* _Your instructions_:
Lines below starting with the line with "The height and" and going on through the line with "You are a computer-use" must be output exactly; the rest of the records must be left out.

* _Given records_:
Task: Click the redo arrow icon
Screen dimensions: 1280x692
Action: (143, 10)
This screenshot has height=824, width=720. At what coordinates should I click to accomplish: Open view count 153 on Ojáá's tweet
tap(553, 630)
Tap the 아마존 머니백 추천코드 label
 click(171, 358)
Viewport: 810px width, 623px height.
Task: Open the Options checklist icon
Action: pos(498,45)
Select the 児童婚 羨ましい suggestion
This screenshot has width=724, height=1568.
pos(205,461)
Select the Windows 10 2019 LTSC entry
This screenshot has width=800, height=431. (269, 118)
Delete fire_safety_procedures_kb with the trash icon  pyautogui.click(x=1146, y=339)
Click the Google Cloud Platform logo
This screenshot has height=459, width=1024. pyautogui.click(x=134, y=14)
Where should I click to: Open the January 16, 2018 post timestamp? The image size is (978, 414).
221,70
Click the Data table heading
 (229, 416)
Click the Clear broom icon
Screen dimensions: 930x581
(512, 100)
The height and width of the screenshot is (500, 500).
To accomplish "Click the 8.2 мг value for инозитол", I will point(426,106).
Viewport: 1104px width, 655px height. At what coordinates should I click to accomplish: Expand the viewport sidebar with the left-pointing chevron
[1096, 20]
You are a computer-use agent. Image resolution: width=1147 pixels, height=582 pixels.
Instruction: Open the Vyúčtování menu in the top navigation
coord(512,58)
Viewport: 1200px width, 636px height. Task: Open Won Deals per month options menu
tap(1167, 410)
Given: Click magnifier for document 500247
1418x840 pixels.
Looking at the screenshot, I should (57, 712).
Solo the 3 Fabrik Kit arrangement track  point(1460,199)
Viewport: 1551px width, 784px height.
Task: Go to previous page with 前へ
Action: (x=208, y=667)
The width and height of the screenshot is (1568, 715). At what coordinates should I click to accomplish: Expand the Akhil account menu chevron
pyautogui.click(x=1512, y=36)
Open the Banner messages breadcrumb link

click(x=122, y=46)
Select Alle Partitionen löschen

* _Task answer_:
The height and width of the screenshot is (500, 500).
To accomplish "Click the 8.2 мг value for инозитол", I will point(426,106).
Viewport: 1104px width, 655px height. At what coordinates should I click to accomplish: Expand the viewport sidebar with the left-pointing chevron
[1096, 20]
You are a computer-use agent. Image resolution: width=1147 pixels, height=582 pixels.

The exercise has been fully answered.